The newest staff member in the Western School District is making the rounds with Superintendent Jessica Funk, and he’s getting plenty of attention.
“There’s a lot of gasping when I walk through the hallways,” Funk said.
The reaction is for Funk’s four-legged companion, a 14-month-old Bernese Mountain Dog and poodle mix, or Bernedoodle, named Co-Jack.
Co-Jack, the district’s new therapy dog, is on the job, visiting classrooms with Funk, his handler, and getting to know the elementary students.
“He has the best job in the world. His job is to make people happy and make people feel better,” Funk said.
“If we’re having a bad day or we’re sad sometimes, if we come over and rub on Co-Jack a little bit we get a little happier,” she said. “Last week it worked on a kindergartner who was really sad. We sat in the hallway less than 10 minutes. We rubbed on Co-Jack and loved on Co-Jack. Co-Jack walked her into the classroom, let her do the first paper, she showed him her work and we were good for the day.”
The district began planning to add a therapy dog to work with students and classrooms in December 2017 with an application to CARES Inc., a Kansas-based nonprofit training service for therapy dogs, and covered the cost by March 2018 with a grant and donations from the Western PTO, the Hull Lions Club, the Hull Service Club and individuals.
With vet care provided by Country View Veterinary Services with grooming by Lisa’s Pet Hotel and Salon, “we shouldn’t have a whole lot of ongoing expense with him,” Funk said. “He stays at our house. We provide dog food.”
After waiting two-and-a-half years, the district found out in July that it would be part of the nonprofit’s October class. Funk and part-time Western Junior High Counselor Chris Simonson spent a week in Kansas getting to know Co-Jack and Gucci, a year old golden retriever.
Both dogs are licensed, certified and “able to go anywhere,” Funk said.
One stop for Co-Jack last week was Eileen Malone’s pre-kindergarten class.
“He can’t shake your hand like we do when we meet somebody.

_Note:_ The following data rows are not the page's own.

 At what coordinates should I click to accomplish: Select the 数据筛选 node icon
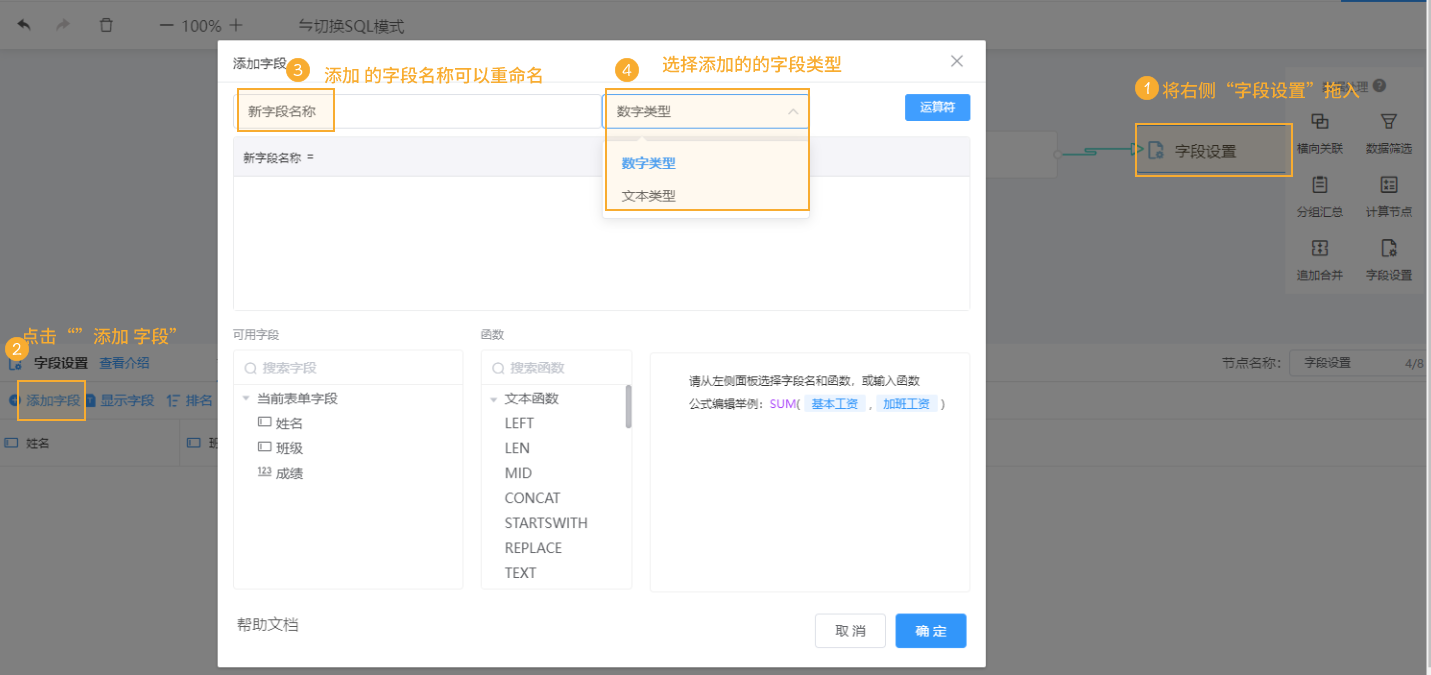click(1388, 120)
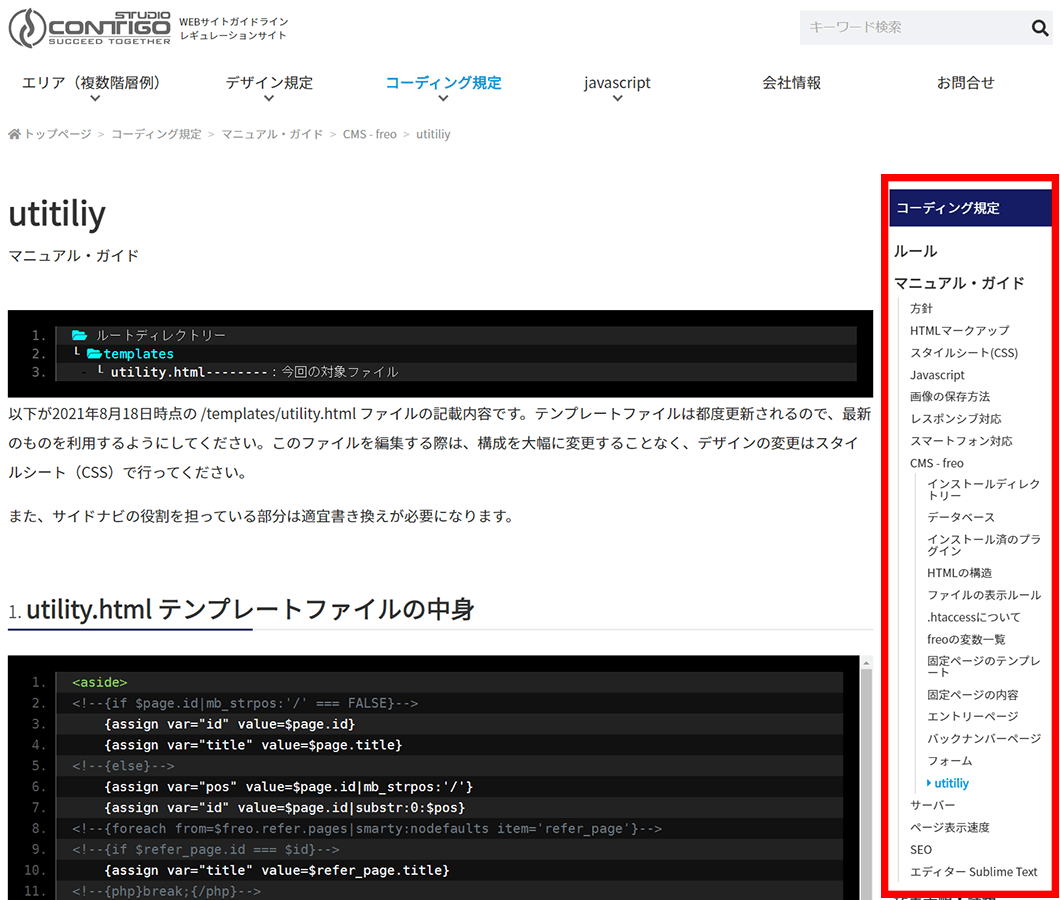Screen dimensions: 1060x900
Task: Click the open folder icon beside ルートディレクトリー
Action: coord(80,335)
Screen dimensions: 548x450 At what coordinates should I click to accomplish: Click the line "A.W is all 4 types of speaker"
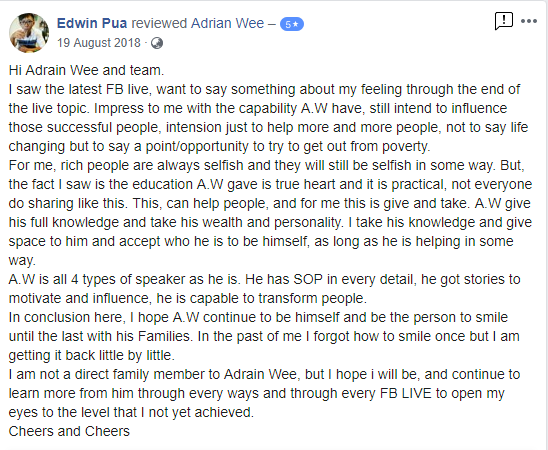coord(265,279)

His way to get to know you is to sniff you,” Funk told the pre-K class as one by one they got to pet Co-Jack.
Pennick Patterson wanted to play with Co-Jack and liked petting him because “he’s soft,” while classmate Jenson Smith had a better idea.
“Let him come in our classroom all day,” Jenson said.
“He has other places he has to be,” Funk said. “His schedule is almost busier than mine at the moment.”
Malone said students will enjoy having Co-Jack around.
“Especially if one is having a rough day it will help them calm down,” she said. “It’s amazing how much just having him come in changes your whole day.”
Now with the introductions done in each classroom, “teachers can set up a time where the kids can come and read to him, sit beside him while they do homework,” Funk said. “Kindergarten is going to practice their sight words and read some books with him. Second grade told me they’re going to teach him how to add.”
Students follow some basic rules around Co-Jack — always asking permission to pet him even in sign language if Funk is busy with another adult, remembering that Funk is the only person to give him commands and never giving him people food or dog treats.
“His treat is being petted or loved on or being told he’s doing a good job,” Funk said.
Funk said Co-Jack has done an amazing job so far with students.
“He’s really still a puppy, but you can’t tell it when you see him in action at school. Once he gets that harness on in the morning, he is all business,” she said. “I’m excited to see what things will happen just because he’s in the building.”